Troubleshooting Translation Routes to VRU

m.shchekotilov · ‎02-05-2010

I've got a problem at the Customer's IPCC Enterprise 7.2.

About 2,5% of calls in the welcome script fail at the Translation Route to VRU step (basically one of the first steps in the script) and a translation route time-out event is shown in Router window. CCM is the routing client and there are 2 IP-IVRs which are configured for load-balancing.

Any tips for troubleshooting the problem? The thing is I can't even identify the failing calls to look them up in the PG's opc process output and check what they might have in common.

Mike

dchumbley · ‎02-05-2010

To help identify the failed calls use a Set Node to set a peripheral or call variable on the failure path from the Trans Rte node with something like "trans rte fail" or something that signifies that call failed the Translation Route. Then you can query RCD and TCD for those records to find the Call ID, RouterCallKey and such to search the logs with.

geoff · ‎02-05-2010

You need to tie together the request from the CUCM for the trans route to what happens in the Call Router and what happens on the VRU. The key to this is the Dialog ID. This is a bit hard to explain and I may not have this exactly correct - but the advice is free. ;-)

Use rttrace to turn up tracing modules on the Call Router - route requests, trans routes, queuing - the usual suspects. Turn up trace on the OPC process(es) on the CUCM PG and the IPIVR PG. I can't remember the exact settings.

What you need to see on the OPC is the request for the trans route and the Dialog ID and the response on the other OPC. Then you match the Dialog ID to the Dialog ID in the Call Router and look at what happens. If you see the request, and the dialog ID, and about 10 seconds later the same dialog ID time out and the pending trans route removed, you have found a cuplrit.

Now you need to think about how this works.

The CUCM PG wants to do the trans route so it asks (through the Router) the destination PG to supply a number it can call (one of the trans route DNIS in the pool). Once it gets this, the destination PG is told to expect a call on that number and when it gets it, here is the associated data. A timer is set. The transfer has to occur within this time.
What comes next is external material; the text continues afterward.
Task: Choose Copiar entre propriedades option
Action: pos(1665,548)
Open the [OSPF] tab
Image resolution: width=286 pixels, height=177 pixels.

If there is a hold up on the CUCM side and the timer goes off, the call is lost. This is unlikely though, but I've seen it happen from VRU peripherals.

Do you have enough DNIS (route points) in the pool. There are many guidelines on this, but what I do is make as many RPs as I have CTI ports for the trans route final destination. Then you can be guaranteed you will never get into trouble. When a DNIS is used for the trans route it is normally held up for half a second or so. If a trans route times out, that DNIS is held up for 10 seconds - and this may snowball if the pool is too small.

Tracing trans route errors is one of the hardest things to do.

Regards,

Geoff

m.shchekotilov · ‎02-08-2010

Thanks, Geoff

Ok, I could find the calls in the OPC trace. It's a Generic PG for both CCM and IVR, so everything is in one OPC process. I'm attaching an output of a bad call from the OPC process.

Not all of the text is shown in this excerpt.